Application of the multi-objective optimization and risk analysis for the sizing of a residential small-scale CCHP system

Multi-objective optimization for sizing of a small-scale combined cooling, heating, and power generation (CCHP) system is performed. In multi-objective optimizing the s CCHP system, the three objective functions including the exergetic efficiency, total levelized cost rate of the system product and the cost rate of environmental are optimized, simultaneously. The environmental impact and thermoeconomic objective are minimized while the exegetic objective is maximized. A comprehensive emission assessment framework suitable for addressing of distributed cogeneration systems is formulated according to an electrical output-based emission factor approach and the environmental impact objective function are defined and expressed in cost terms. The economic analysis is conducted in accordance with the total revenue requirement (TRR) method. The genetic algorithm is applied to find the set of Pareto optimal solutions with respect to the aforementioned objective functions. In the present work, reliability and availability are introduced in the developed models of the system, so that redundancy is embedded in the optimal solution.

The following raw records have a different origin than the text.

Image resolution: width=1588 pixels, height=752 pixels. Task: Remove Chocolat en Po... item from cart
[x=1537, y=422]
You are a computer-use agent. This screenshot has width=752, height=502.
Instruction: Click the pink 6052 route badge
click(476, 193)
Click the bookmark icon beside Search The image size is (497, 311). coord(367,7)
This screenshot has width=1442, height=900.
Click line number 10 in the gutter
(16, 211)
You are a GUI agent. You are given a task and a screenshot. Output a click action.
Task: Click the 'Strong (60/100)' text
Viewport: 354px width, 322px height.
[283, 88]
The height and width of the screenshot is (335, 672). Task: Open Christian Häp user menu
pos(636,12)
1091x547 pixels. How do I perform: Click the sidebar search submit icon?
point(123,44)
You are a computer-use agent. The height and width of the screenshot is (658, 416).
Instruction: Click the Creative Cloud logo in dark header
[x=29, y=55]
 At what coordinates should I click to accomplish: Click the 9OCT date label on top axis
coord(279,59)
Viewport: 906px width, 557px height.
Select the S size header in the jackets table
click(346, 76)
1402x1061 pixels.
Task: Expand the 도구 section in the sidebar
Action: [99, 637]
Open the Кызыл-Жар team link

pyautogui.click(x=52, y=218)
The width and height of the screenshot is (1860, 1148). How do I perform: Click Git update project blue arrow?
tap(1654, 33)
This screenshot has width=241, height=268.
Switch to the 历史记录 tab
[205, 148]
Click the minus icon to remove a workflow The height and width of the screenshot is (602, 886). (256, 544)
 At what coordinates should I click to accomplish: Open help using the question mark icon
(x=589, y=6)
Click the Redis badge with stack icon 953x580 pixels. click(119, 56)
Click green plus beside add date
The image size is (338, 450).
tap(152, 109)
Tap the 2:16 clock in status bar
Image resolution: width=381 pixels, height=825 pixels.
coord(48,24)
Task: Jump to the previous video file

In this regard, risk analysis is used as a decision-making tool for the selection of the final optimal solution from the obtained Pareto optimal frontier. The sensitivity of the optimal solution respect to variations of input parameters is analyzed.

► A small scale CCHP system is designed for the demands of a residential building. ► The sizing of the CCHP system is performed using the multi-objective optimization. ► Objective functions are obtained using the economic and environmental models. ► A 3-D Pareto frontier is obtained using multi-objective genetic algorithm. ► A novel decision-making process based on the risk analysis is developed and used.